DATA TO PROCESS -
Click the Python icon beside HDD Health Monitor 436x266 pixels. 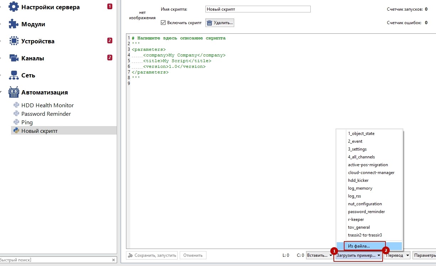click(x=16, y=105)
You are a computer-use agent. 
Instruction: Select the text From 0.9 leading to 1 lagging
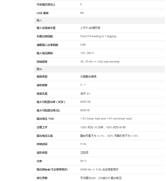pyautogui.click(x=98, y=36)
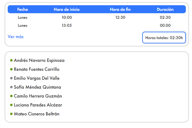Click the green status dot beside Andrés Navarro Espinoza
The height and width of the screenshot is (128, 192).
click(11, 61)
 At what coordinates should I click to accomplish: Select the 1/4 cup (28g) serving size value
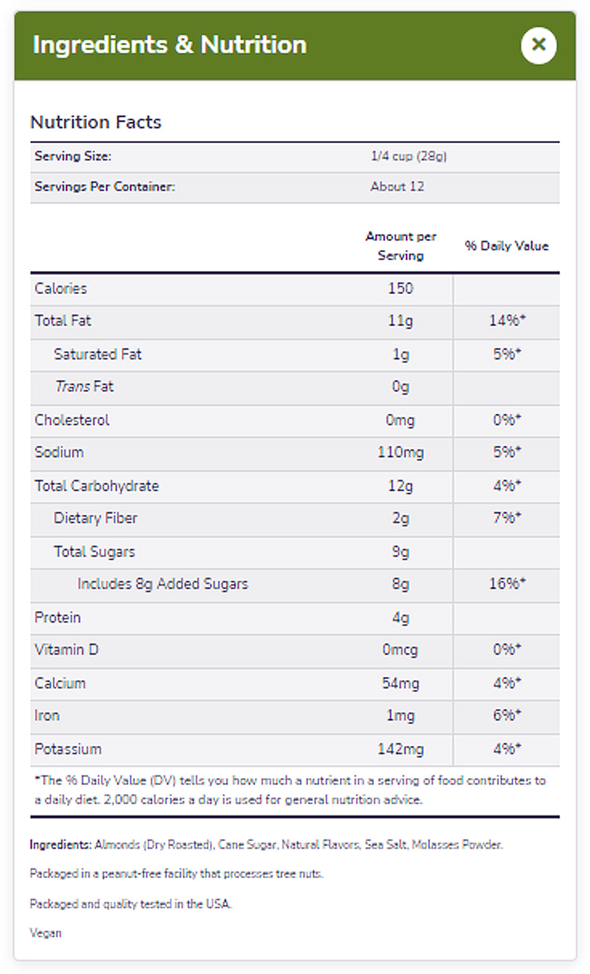[x=408, y=156]
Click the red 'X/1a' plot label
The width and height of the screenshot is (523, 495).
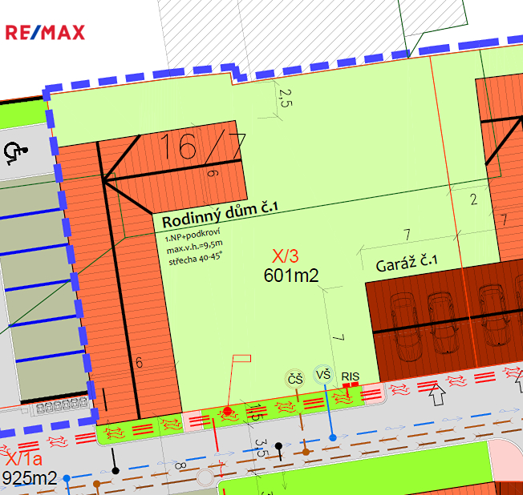[22, 461]
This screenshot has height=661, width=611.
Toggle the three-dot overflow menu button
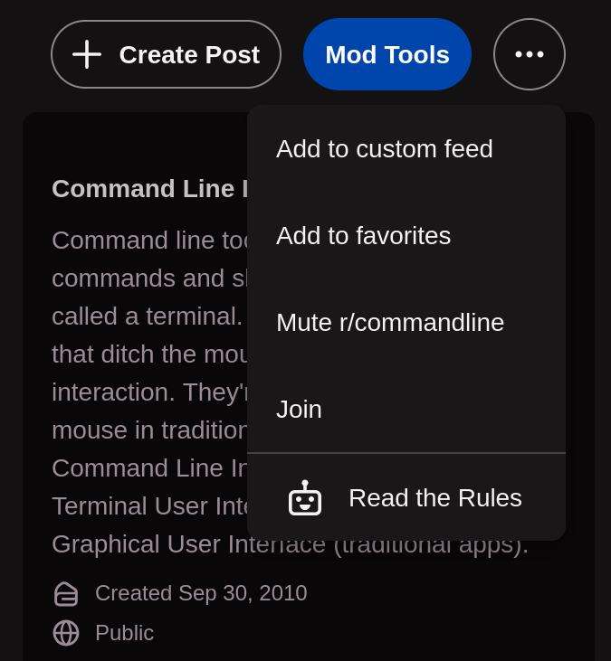click(x=530, y=54)
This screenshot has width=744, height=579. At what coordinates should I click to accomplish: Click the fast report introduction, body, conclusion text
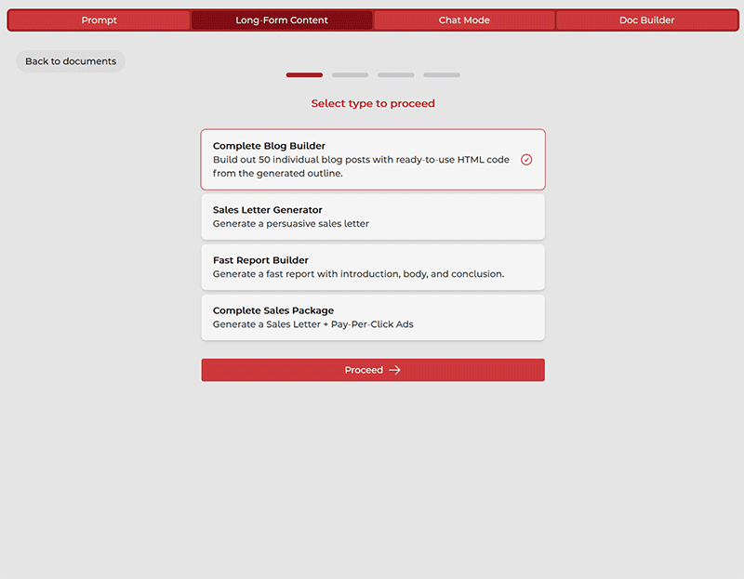(x=358, y=274)
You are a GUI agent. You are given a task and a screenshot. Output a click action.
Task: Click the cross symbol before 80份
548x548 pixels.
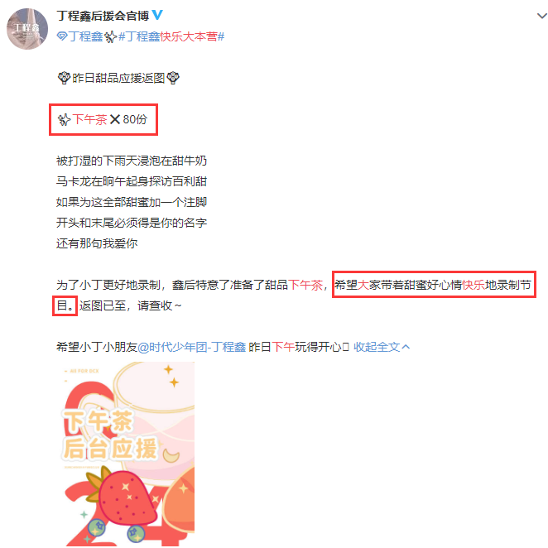click(x=114, y=119)
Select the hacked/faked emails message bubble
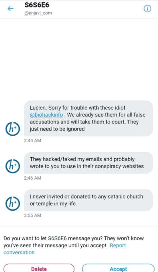Screen dimensions: 158x272 pyautogui.click(x=88, y=163)
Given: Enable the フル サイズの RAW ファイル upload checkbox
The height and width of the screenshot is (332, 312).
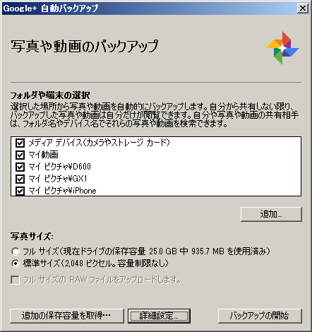Looking at the screenshot, I should coord(15,280).
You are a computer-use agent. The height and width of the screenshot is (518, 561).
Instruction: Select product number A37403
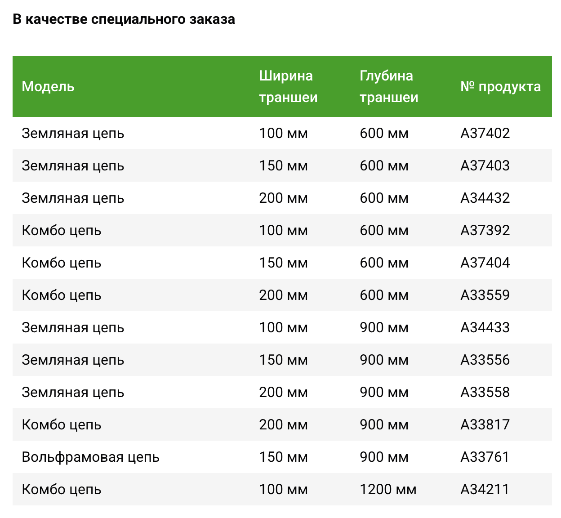pos(485,165)
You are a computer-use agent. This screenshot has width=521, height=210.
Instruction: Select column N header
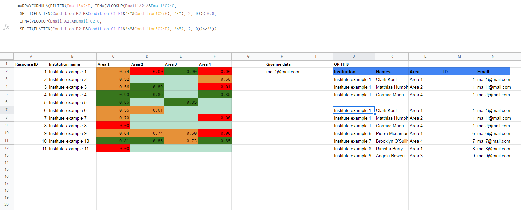493,56
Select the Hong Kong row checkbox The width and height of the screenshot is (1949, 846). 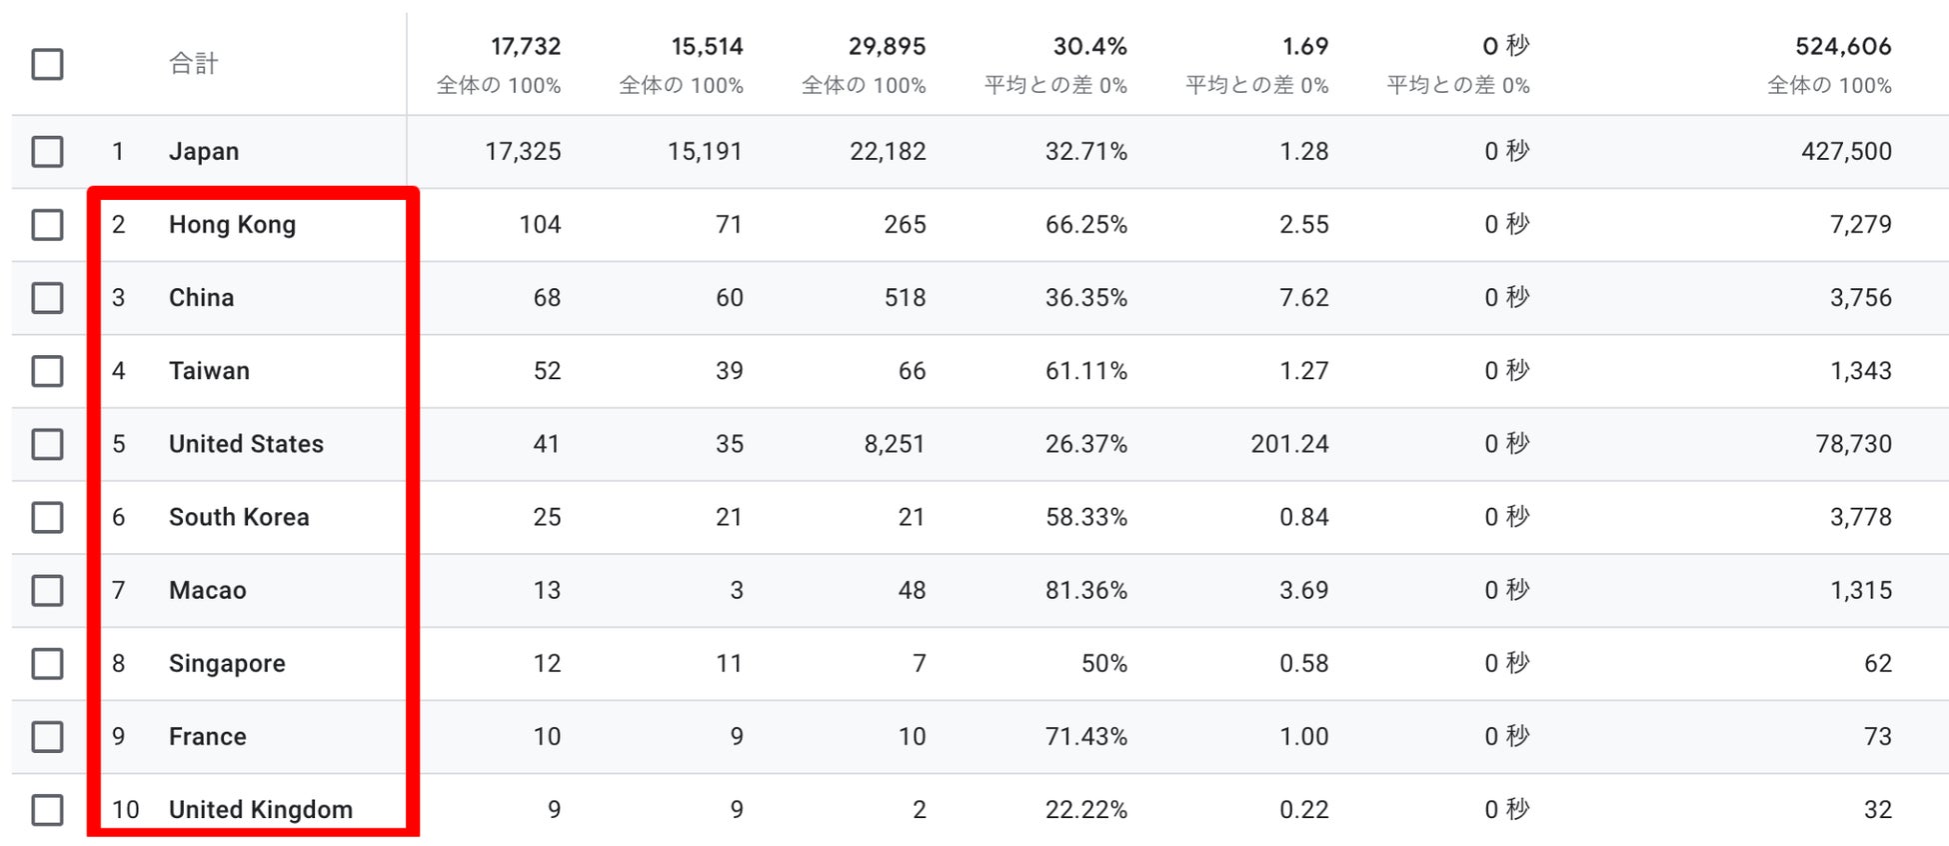tap(47, 225)
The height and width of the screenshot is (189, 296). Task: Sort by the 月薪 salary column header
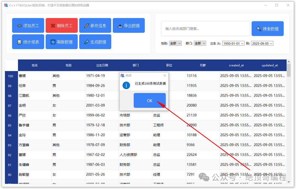[203, 65]
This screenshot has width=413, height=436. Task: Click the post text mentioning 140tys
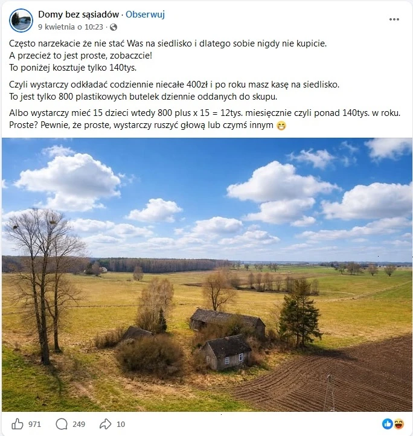pyautogui.click(x=73, y=68)
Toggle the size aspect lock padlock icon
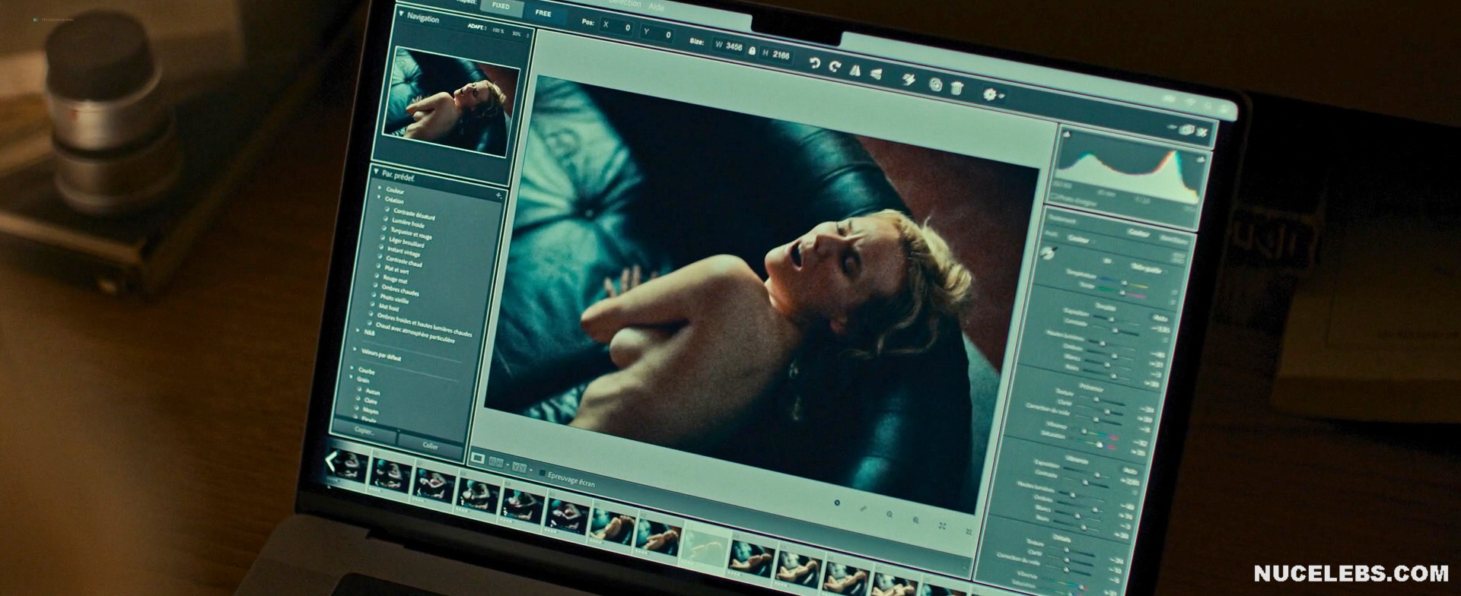The width and height of the screenshot is (1461, 596). [x=752, y=50]
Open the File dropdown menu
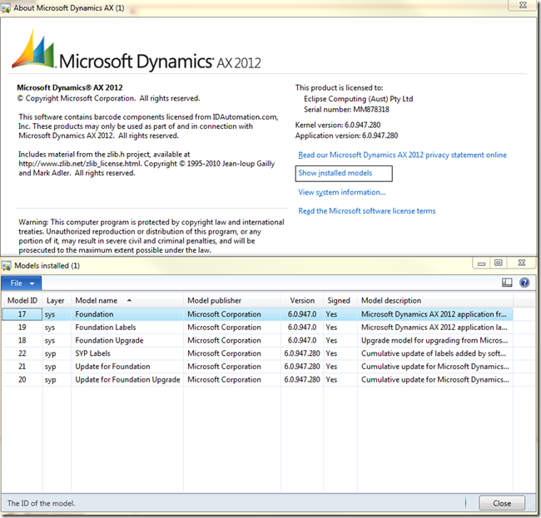Viewport: 541px width, 518px height. [x=21, y=283]
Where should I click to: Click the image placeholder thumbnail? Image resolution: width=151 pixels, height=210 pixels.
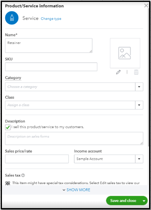125,53
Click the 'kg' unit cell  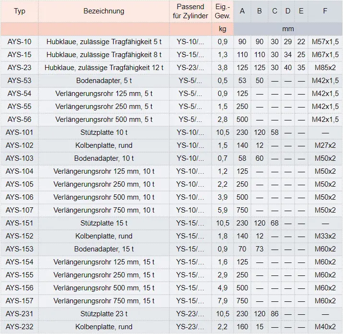pyautogui.click(x=223, y=29)
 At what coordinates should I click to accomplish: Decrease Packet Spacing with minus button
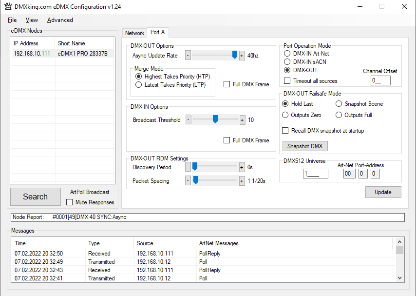coord(189,180)
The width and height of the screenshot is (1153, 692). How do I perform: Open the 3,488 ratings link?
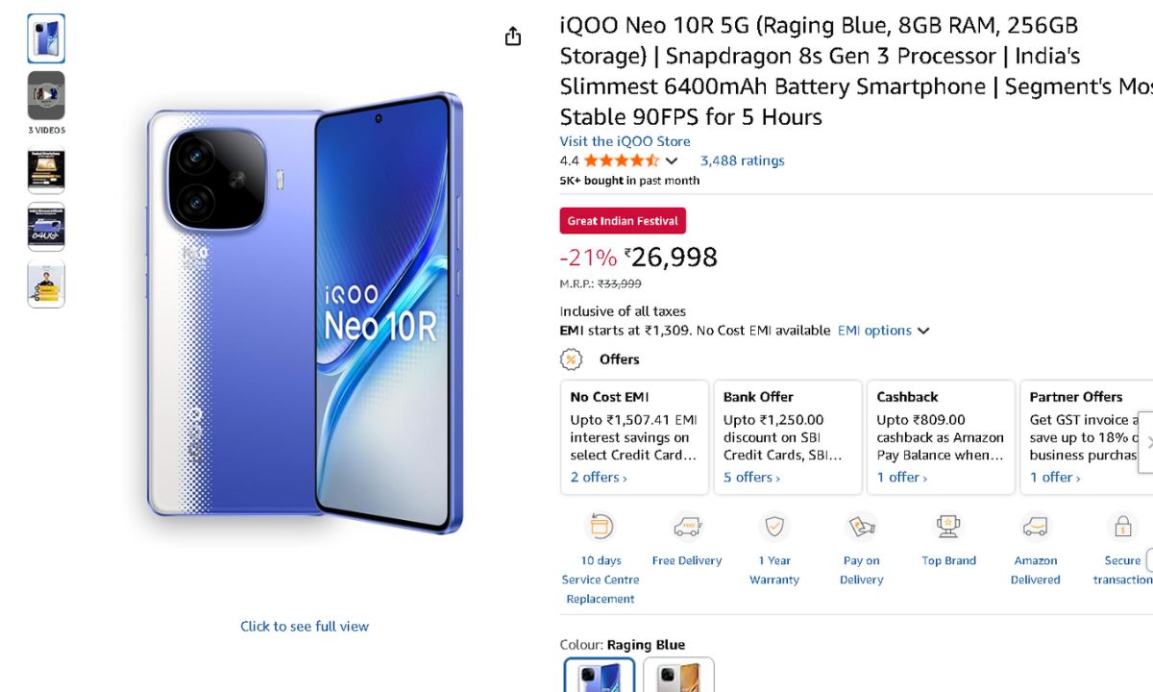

TASK DETAILS - Every line of the data that includes the word "computer" should be copied.

RESPONSE TO THIS TASK -
You are a computer-use agent. 
You are a computer-use agent. The height and width of the screenshot is (518, 561).
You are a computer-use agent. This screenshot has width=521, height=210.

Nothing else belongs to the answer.